# 24 Volt aus PC-Netzteil



## exa (31. August 2009)

Hey Leute

Da ein PC Netzteil ja Plus 12 Volt und Minus 12 Volt hat, wollte ich mal fragen, ob ich das dann ohne Probs als 24 Volt Quelle nutzen kann...

das ganze soll dann eine Konstantstromquelle betreiben; die Voltzahl soll so hoch sein, damit ich möglichst viele Verbraucher hintendran schalten kann...


----------



## nfsgame (31. August 2009)

Ich hab mal gehört das eine solche einseitige Belastung nicht gerade gut für nen NT ist.....


----------



## fadade (31. August 2009)

Du kannst meines Wissens nach, nicht zwei Volt-Zahlen einfach so addieren!DU bekommst also nur 12V, nen Kurzschluss oder vielleicht eben doch 24V -> was ich nicht glaube. Man kann iwwi nur A und so nen Krams addieren
(Physik is schon ne Weile her, dass wir da Elektrizität hatten...)


----------



## dot (31. August 2009)

24V wuerdest du dadurch erhalten, aber die -12V Leitung ist nur auf geringe Stroeme ausgelegt.

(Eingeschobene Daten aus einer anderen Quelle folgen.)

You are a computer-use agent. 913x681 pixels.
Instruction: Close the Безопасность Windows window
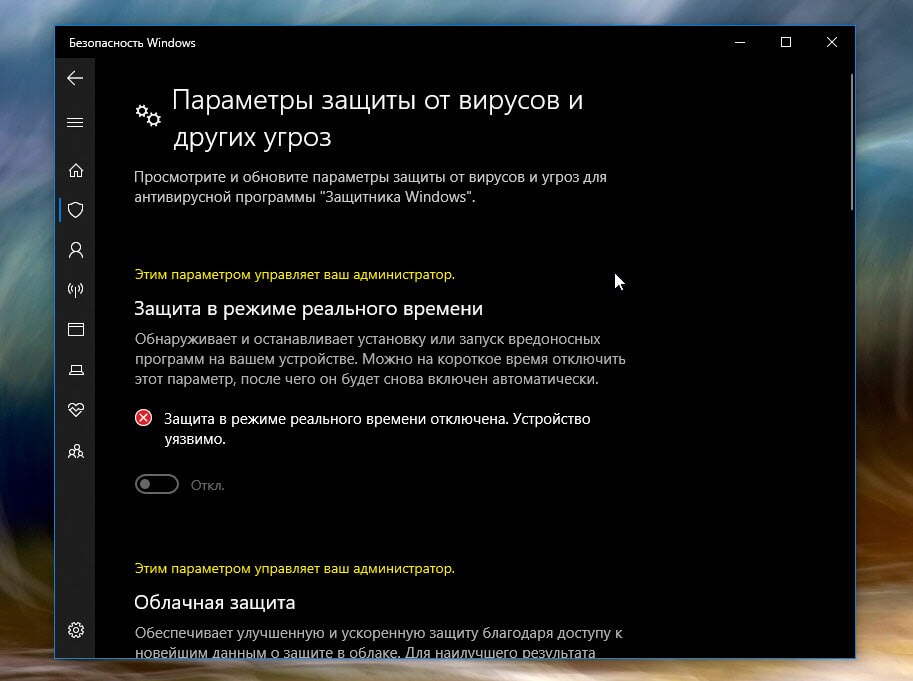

Im Normalfall wird die maximale Last gegen GND angegeben (Beim Bequiet z.B. 0.8A), von daher waere ich nicht so sicher, ob diese Spezifikation nicht auch gegen 12V gilt.


----------



## exa (31. August 2009)

naja die konstantstromquelle liefert 20 mA, ist also nicht so heftig...


----------



## exa (1. September 2009)

sonst niemand???


----------



## exa (6. September 2009)

bräuchte wirklich diese Auskunft *liebguck*

plus 12v gegen minus 12v belastet mit 20mA, gehts oder nicht?


----------



## -NTB- (6. September 2009)

evt. schreibste mal ne p.n. an den herrn von cougar der hier auch im forum rummschwirrt


----------



## dot (6. September 2009)

Die Leistung (0.02A) sollte wohl zu schaffen sein.


----------



## bschicht86 (6. September 2009)

Auf jeden.

So, wie man zwischen 12V und 5V 7V abgreifen kann, geht es dort auch.
Mit GND im Bunde hast du dann sogar symmetrische 12V

Warum nicht gleich einen ordentlichen Ringkern mit 2x 12V, den kannst du zur Not auch etwas überlasten...


----------



## exa (9. September 2009)

So, hab nun auch eine amtliche Bestätigung von einem Diplomelektriker, das es geht, bis zur belastbarkeit der minus 12v Schiene

Thx an alle!!!


----------